_PASSAGE_.
=== Section Start ===
- Developer(s): Sega
- Publisher(s): Sega
- Platform(s): Master System
- Release: NA: September 1986; EU: August 1987;
- Genre(s): Maze
- Mode(s): Single-player

= Snail Maze =

1986 video game

Snail Maze is a 1986 maze video game developed and published by Sega for the Master System. Instead of being released on a cartridge, it was built into the BIOS of the non-Japanese versions of the console and could be played by starting the system without a game cartridge inserted and holding Up and buttons 1 and 2 simultaneously, consequently being a launch title for the console in the region. Some later console models included a minimal BIOS because of memory constraints, and Snail Maze had to be removed. These systems instead included a built-in Alex Kidd in Miracle World or Sonic the Hedgehog. Snail Maze was not released in Japan.

==Gameplay==
A very simple game, Snail Maze involves navigating a small orange snail with a yellow shell through a blue maze. A goal area is clearly marked, which players must attempt to reach within a time limit. Despite its relative simplicity compared to other games of its era, Snail Maze can be quite challenging. Subsequent levels reduce the time available, giving a progressively lower margin for error.
=== Section End ===
[Pixel coordinate grounding data]
=== Section Start ===
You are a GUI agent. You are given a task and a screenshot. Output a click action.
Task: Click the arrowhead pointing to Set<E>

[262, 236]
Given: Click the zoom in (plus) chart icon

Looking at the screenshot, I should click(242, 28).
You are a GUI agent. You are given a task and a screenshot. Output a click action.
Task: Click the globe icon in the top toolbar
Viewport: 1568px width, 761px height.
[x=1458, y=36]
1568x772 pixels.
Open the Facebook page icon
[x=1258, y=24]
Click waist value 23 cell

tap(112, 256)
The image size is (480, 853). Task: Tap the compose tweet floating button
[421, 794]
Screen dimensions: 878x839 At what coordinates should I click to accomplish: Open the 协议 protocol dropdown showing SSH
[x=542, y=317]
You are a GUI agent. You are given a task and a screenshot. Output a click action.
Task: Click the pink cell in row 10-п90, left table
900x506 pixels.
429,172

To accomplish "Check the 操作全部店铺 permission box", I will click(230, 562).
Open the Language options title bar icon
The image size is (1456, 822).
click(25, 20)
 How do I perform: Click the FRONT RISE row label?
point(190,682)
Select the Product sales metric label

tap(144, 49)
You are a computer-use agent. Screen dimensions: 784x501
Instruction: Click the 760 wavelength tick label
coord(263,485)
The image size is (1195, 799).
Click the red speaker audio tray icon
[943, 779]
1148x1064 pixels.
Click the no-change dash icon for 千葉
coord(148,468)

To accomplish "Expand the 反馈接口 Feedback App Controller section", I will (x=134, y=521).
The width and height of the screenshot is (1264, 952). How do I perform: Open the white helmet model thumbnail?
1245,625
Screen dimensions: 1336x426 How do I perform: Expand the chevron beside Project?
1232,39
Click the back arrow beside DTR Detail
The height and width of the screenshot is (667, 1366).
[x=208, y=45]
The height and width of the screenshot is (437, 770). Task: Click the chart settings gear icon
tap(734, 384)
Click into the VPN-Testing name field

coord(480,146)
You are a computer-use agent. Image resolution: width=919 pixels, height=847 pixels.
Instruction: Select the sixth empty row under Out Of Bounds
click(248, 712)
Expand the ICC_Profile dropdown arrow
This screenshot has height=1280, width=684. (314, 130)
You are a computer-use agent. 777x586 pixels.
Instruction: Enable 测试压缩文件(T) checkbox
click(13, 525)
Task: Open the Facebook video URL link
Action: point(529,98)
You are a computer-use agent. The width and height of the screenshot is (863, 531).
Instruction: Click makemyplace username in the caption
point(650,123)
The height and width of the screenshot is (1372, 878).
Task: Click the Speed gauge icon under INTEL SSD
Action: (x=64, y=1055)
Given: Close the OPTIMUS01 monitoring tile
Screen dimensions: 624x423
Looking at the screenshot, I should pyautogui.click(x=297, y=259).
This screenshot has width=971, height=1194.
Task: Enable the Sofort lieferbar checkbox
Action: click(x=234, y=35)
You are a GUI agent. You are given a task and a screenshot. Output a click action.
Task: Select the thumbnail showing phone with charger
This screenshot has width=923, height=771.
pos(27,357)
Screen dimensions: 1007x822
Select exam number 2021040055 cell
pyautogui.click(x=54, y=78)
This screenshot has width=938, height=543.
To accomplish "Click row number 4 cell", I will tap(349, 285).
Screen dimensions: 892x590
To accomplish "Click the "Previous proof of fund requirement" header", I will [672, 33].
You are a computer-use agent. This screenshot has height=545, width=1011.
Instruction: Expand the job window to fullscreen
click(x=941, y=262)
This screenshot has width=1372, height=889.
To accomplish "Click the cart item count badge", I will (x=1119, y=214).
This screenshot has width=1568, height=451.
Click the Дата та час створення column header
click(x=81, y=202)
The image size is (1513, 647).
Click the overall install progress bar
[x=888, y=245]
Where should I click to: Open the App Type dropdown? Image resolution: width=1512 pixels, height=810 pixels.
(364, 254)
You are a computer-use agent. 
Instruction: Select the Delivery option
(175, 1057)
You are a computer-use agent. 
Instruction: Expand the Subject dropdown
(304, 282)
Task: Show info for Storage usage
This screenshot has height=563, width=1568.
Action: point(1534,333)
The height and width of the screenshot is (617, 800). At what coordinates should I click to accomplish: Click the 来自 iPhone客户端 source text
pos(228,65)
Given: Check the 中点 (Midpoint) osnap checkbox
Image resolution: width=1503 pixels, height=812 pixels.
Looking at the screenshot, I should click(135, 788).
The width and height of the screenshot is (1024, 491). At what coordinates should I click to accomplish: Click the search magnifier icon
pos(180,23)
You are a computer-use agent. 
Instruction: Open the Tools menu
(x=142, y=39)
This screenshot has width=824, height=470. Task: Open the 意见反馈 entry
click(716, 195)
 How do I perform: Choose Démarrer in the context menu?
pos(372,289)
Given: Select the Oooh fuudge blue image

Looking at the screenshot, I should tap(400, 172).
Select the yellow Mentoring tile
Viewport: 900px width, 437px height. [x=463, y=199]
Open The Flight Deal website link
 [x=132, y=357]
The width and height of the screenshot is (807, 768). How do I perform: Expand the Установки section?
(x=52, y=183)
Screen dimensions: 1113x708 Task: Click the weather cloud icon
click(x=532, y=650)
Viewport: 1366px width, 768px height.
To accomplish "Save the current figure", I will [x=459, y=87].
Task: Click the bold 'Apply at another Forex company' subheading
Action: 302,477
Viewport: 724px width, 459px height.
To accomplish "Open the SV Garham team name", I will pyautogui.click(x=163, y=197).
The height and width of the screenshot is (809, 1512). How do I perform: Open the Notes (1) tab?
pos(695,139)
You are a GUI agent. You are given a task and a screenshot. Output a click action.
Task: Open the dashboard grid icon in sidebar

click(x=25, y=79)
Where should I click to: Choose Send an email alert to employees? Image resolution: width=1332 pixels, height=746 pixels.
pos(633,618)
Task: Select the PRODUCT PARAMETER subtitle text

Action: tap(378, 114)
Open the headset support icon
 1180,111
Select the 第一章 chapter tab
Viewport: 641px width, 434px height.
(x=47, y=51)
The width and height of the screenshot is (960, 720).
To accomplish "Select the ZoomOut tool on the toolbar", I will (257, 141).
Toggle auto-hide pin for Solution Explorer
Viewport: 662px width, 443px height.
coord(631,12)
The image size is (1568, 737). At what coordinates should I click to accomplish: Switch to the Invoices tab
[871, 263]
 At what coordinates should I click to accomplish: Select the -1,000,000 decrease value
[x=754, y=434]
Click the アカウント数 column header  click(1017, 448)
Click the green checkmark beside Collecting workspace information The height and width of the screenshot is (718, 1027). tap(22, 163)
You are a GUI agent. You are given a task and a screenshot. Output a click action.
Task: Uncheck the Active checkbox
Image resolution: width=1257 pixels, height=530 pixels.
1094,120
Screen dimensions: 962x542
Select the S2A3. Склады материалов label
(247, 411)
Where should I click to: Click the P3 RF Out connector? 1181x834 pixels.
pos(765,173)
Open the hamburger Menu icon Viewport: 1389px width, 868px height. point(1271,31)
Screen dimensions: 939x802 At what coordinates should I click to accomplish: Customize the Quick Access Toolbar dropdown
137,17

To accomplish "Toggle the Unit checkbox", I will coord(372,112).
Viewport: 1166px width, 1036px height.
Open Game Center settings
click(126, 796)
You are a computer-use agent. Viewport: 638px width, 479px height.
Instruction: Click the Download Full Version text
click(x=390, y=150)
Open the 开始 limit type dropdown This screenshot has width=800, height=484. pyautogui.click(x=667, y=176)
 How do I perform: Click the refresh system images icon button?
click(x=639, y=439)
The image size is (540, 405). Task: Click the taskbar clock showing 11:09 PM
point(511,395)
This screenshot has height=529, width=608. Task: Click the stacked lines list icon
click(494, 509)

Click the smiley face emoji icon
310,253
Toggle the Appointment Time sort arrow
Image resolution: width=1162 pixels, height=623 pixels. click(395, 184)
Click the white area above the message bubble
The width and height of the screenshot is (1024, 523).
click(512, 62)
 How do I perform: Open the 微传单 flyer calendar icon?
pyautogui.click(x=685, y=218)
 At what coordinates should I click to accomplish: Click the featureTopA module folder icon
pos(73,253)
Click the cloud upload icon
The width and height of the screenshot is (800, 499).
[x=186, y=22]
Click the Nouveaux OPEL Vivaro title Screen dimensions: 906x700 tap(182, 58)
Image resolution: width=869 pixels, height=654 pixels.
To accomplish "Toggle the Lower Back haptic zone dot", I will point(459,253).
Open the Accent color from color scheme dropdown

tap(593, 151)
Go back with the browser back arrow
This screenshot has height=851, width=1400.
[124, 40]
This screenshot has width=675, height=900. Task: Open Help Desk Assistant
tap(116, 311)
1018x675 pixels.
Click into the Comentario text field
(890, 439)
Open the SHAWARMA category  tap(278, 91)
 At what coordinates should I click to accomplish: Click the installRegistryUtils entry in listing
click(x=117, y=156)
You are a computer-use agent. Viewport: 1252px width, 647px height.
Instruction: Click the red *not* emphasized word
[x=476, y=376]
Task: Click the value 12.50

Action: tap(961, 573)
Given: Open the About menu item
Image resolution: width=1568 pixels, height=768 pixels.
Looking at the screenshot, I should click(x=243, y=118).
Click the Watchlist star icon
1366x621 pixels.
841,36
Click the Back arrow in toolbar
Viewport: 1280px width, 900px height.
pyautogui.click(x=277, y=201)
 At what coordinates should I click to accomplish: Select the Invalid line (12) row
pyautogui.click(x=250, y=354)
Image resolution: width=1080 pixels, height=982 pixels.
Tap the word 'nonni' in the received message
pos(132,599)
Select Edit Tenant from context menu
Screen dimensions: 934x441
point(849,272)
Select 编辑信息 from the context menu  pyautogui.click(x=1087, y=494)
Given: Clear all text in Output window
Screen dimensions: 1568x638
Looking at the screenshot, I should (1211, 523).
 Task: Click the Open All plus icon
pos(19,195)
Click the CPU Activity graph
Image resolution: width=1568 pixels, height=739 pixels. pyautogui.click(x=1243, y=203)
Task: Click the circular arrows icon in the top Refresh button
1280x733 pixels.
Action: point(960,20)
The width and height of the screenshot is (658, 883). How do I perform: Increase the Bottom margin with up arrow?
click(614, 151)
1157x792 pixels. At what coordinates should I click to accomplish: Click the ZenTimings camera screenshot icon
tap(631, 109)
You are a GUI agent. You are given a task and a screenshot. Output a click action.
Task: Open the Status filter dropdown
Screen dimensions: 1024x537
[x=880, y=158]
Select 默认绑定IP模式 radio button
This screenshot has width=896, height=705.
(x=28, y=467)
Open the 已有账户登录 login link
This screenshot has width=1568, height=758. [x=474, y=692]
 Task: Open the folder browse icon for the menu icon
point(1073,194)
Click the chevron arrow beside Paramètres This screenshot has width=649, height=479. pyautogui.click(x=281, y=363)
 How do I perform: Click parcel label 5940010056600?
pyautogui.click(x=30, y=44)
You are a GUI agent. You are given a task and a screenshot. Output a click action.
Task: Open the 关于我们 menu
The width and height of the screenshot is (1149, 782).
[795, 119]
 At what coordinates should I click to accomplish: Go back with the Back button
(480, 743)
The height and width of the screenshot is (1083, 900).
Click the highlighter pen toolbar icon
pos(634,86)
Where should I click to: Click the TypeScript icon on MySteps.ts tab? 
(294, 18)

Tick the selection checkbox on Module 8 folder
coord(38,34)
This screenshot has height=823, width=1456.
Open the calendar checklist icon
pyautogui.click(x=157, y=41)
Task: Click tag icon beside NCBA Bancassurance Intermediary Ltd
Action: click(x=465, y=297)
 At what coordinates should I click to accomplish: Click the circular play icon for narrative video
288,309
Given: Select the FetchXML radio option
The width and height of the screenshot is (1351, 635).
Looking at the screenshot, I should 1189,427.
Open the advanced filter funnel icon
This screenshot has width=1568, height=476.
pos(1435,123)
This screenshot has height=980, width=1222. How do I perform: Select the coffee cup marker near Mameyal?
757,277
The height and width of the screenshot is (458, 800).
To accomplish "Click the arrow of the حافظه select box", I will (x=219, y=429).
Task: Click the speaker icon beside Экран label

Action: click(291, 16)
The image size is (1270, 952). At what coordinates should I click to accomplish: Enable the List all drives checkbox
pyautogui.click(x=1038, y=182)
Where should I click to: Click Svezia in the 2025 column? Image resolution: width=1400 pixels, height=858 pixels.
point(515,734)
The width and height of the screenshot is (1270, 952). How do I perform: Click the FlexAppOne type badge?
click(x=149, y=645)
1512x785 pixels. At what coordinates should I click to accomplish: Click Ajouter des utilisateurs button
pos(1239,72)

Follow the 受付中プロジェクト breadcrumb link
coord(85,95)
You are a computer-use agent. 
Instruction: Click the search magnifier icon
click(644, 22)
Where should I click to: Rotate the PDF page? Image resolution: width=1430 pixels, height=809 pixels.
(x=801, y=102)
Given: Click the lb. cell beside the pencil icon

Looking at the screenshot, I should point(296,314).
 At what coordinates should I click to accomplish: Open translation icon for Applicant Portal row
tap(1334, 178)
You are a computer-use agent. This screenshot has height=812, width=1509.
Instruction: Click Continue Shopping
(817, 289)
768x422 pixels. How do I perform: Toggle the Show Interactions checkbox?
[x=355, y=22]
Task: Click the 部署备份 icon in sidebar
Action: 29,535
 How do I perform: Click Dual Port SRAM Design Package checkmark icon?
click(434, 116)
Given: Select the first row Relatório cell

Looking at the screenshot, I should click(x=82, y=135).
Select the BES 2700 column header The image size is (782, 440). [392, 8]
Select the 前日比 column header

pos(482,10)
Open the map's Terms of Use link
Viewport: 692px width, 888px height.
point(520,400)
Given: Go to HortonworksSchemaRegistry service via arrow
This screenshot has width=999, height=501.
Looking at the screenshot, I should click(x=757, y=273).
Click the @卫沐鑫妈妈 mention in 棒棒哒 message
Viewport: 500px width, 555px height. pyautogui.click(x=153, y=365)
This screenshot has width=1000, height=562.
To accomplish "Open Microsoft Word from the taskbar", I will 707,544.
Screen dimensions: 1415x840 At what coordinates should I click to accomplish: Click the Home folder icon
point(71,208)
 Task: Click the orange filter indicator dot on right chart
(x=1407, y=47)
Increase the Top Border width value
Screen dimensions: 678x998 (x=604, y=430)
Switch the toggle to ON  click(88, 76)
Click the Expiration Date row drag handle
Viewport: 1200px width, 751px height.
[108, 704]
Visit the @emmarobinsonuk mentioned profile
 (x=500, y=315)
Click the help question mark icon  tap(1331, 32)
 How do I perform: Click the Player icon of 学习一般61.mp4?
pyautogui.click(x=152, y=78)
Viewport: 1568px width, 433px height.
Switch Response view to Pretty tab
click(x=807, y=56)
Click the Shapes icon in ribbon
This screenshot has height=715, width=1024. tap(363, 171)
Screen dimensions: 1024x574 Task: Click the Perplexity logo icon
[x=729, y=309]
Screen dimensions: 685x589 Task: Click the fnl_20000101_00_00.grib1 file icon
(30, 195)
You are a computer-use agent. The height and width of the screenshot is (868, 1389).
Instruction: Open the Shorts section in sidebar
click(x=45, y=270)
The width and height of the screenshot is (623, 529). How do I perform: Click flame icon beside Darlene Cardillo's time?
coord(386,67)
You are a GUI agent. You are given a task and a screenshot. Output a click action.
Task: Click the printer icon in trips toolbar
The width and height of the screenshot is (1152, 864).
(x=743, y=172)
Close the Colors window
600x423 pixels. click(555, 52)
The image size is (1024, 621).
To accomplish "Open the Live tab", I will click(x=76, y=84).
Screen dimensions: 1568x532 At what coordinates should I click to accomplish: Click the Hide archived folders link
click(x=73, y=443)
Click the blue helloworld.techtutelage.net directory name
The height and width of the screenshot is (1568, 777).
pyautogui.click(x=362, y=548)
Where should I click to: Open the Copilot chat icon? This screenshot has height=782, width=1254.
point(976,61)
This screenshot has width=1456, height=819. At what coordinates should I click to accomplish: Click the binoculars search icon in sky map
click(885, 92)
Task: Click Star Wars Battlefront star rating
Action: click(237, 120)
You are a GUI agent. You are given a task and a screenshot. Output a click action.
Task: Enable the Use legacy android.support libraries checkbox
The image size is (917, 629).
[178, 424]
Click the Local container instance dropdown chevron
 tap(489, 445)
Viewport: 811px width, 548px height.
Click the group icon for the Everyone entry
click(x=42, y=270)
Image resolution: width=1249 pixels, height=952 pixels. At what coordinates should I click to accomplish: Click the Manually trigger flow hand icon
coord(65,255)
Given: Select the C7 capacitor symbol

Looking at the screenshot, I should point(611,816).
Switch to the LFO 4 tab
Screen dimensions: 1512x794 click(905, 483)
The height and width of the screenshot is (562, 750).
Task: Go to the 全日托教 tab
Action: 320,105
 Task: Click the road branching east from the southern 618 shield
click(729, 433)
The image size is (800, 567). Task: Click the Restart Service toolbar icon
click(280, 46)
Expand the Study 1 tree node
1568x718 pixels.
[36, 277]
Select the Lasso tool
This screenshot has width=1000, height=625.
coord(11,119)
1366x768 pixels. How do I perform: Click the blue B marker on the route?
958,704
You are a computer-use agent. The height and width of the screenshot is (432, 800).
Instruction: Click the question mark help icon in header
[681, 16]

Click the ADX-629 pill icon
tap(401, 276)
=== Section End ===
_PROBLEMS TO WORK ON_.
(A) Using the Snail Maze article, decide whether each statement agrees with it: (i) Snail Maze was sold on a cartridge; (ii) Snail Maze was not released in Japan; (iii) later levels give the player more time. Answer yes or no for each, quoting the deciding words.
(B) Carry the Snail Maze article on from its final sentence.

_ANSWERS PER TASK_.
(A)
(i) No: "Instead of being released on a cartridge, it was built into the BIOS of the non-Japanese versions of the console"
(ii) Yes: "Snail Maze was not released in Japan."
(iii) No: "Subsequent levels reduce the time available, giving a progressively lower margin for error."

(B)
==Legacy==
A version of Snail Maze was included on the Coleco Sonic handheld system, created in 2006. An emulated version of Snail Maze can be played in various entries of the Like a Dragon series by using an in-game Master System without selecting a game.

In 2004 an unofficial port of Snail Maze was made for the Japanese MSX computer platform with enhanced graphics and a new title screen. An unofficial port Snail Maze was released on iOS in January 2013. An unofficial port of Snail Maze was released in December 2015 for the TI-84 Plus CE graphing calculator, written in eZ80 assembly language.
In 2020, Genesis Project created and released a Commodore 64 version of Snail Maze.